Cette condamnation de pratiques frauduleuses de la direction d’Adrexo est une victoire importante qui permet d’imposer le respect du droit du travail.

La Cour confirme aussi les mauvaises pratiques en matière de médecine de prévention, l’exécution fautive du contrat de travail par l’employeur, requalifie les démissions en licenciement sans cause réelle et sérieuse, …

SUD PTT attend un nouvel arrêt de la Cour d’Appel de Rennes qui sera prononcé le 18 février 2012 pour 25 salariés Contre Adrexo .

SUD attend également 35 jugements contre ADREXO Saint-Nazaire qui seront prononcés début 2012 par le Conseil de Prud’hommes de Saint-Nazaire.

Une belle victoire contre le dumping social à l’oeuvre dans la distribution directe !


Et ne perdons pas de vue qu’il s’agit d’un combat qui concerne aussi tous les autres salariés du secteur des activités postales :

Car la vague néo libérale qui submerge l’Europe fait chaque jour des dégats supplémentaires dans ce secteur : bas salaires, précarité, c’est à quel pays sera le moins disant social.

C’est le constat sans appel fait récemment par l’écrivain britannique James Meek après un voyage documenté aux Pays Bas, pays en pointe en la matière (article paru dans Courrier International intitulé : Comment ils ont tué La Poste).

Nous en citons un bref passage éloquent, version moderne de ces anciens contes de Noël où la misère cotoyait la lumière.

"Chaque semaine, particuliers et entreprises reçoivent la visite de facteurs de quatre sociétés différentes.
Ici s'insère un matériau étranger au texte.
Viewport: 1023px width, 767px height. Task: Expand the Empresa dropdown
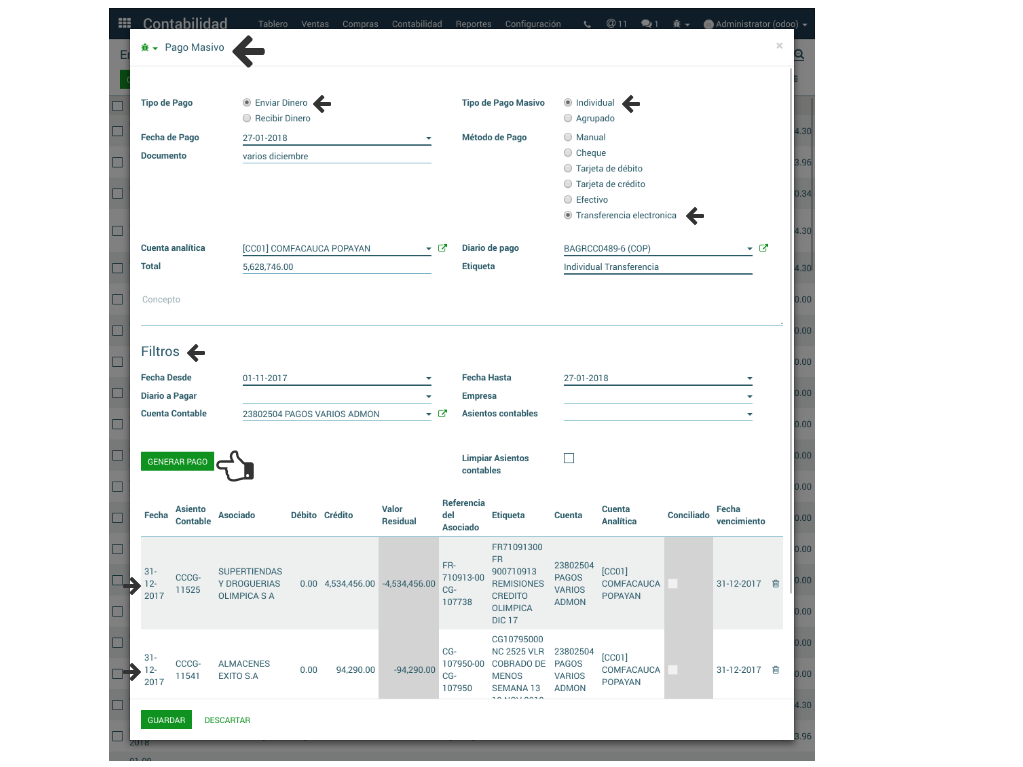coord(749,396)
Il y a les facteurs “orange” de la poste néerlandaise privatisée, désormais baptisée Post NL [fin mai 2011, le holding TNT NV a séparé
ses activités postales de ses opérations de transport express : TNT Post est devenue Post NL, et TNT Express a conservé son nom] ; les facteurs “bleus” de Sandd, société néerlandaise privée ; les facteurs “jaunes” de Selekt, filiale de Deutsche Post/DHL ; et enfin les facteurs “semi-orange” de Netwerk VSP, société néerlandaise créée [en 2007] par TNT Post pour cannibaliser ses propres activités en employant une main-d’œuvre précaire qui lui coûte moins cher que son propre personnel (syndiqué). Post NL distribue le courrier six jours par semaine, Sandd et Selekt deux jours par semaine, et VSP un jour par semaine.
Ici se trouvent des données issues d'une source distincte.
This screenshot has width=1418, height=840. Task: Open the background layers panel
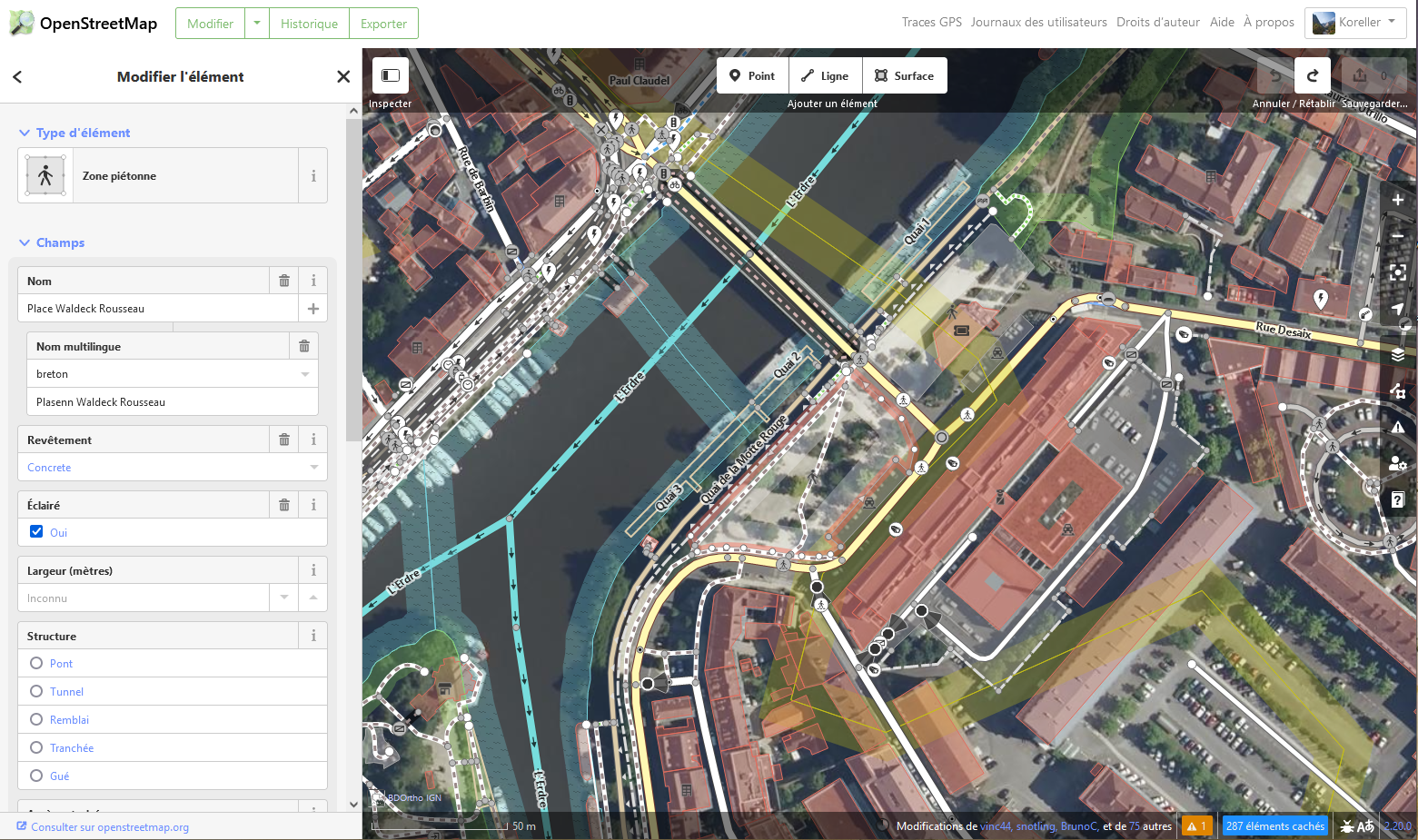[x=1398, y=355]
Du point de vue d’un libéral ardent, cela peut passer pour une saine concurrence. Mais bizarrement, aucun des rivaux ne prospère. Les fonds spéculatifs et autres actionnaires transnationaux qui présidaient aux destinées de TNT l’ont obligé à se scinder. Deutsche Post s’est retirée des Pays-Bas et a vendu Selekt à Sandd [début 2011], une société qui n’a jamais été bénéficiaire. Fondée [en 2001] par d’anciens dirigeants de TNT Post, Sandd s’est fait une spécialité de la distribution du courrier privé.
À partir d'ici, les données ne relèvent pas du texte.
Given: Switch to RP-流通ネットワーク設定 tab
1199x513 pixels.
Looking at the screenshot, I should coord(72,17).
Sandd est l’abréviation de Sort and deliver [Tri et distribution]. En Grande-Bretagne (comme dans de nombreux autres pays), les sociétés privées peuvent procéder à la collecte et au tri du courrier mais, dans les faits, le “dernier kilomètre” d’une lettre reste le monopole de Royal Mail. Le système Sandd consiste à livrer les caisses de courrier directement chez des travailleurs occasionnels qui effectuent le
tri sur la première surface plane qu’ils trouvent, puis distribuent les plis aux jours prévus, à l’heure de leur choix. Ce système a l’avantage de réduire les frais de l’entreprise, tout en limitant le risque que les facteurs se rencontrent pour discuter de leurs problèmes ou de l’adhésion à un syndicat.

J’ai observé le tri du courrier par notre factrice dans sa cuisine. Elle le répartissait en tas sur chacun des deux égouttoirs en acier de son évier, qu’elle avait soigneusement séchés après la vaisselle du soir. Il y avait surtout des catalogues Ikea, dont la couverture montrait un ensemble de meubles en bois clair, gais, sous un éclairage raffiné. L’idéal d’Ikea ne prévoit aucun espace adapté au tri du courrier. Tandis que le bruit mou des catalogues empilés sur la paillasse se faisait monotone, mon œil a été attiré par une rangée de Schtroumpfs en équilibre sur le tuyau de cuivre au-dessus de l’évier. Ils étaient recouverts d’une épaisse couche de poussière noire. La factrice sait bien que tout va de travers. Dans un courriel angoissé qu’elle m’a envoyé après ma visite, elle écrit : “Beaucoup de larmes coulent”.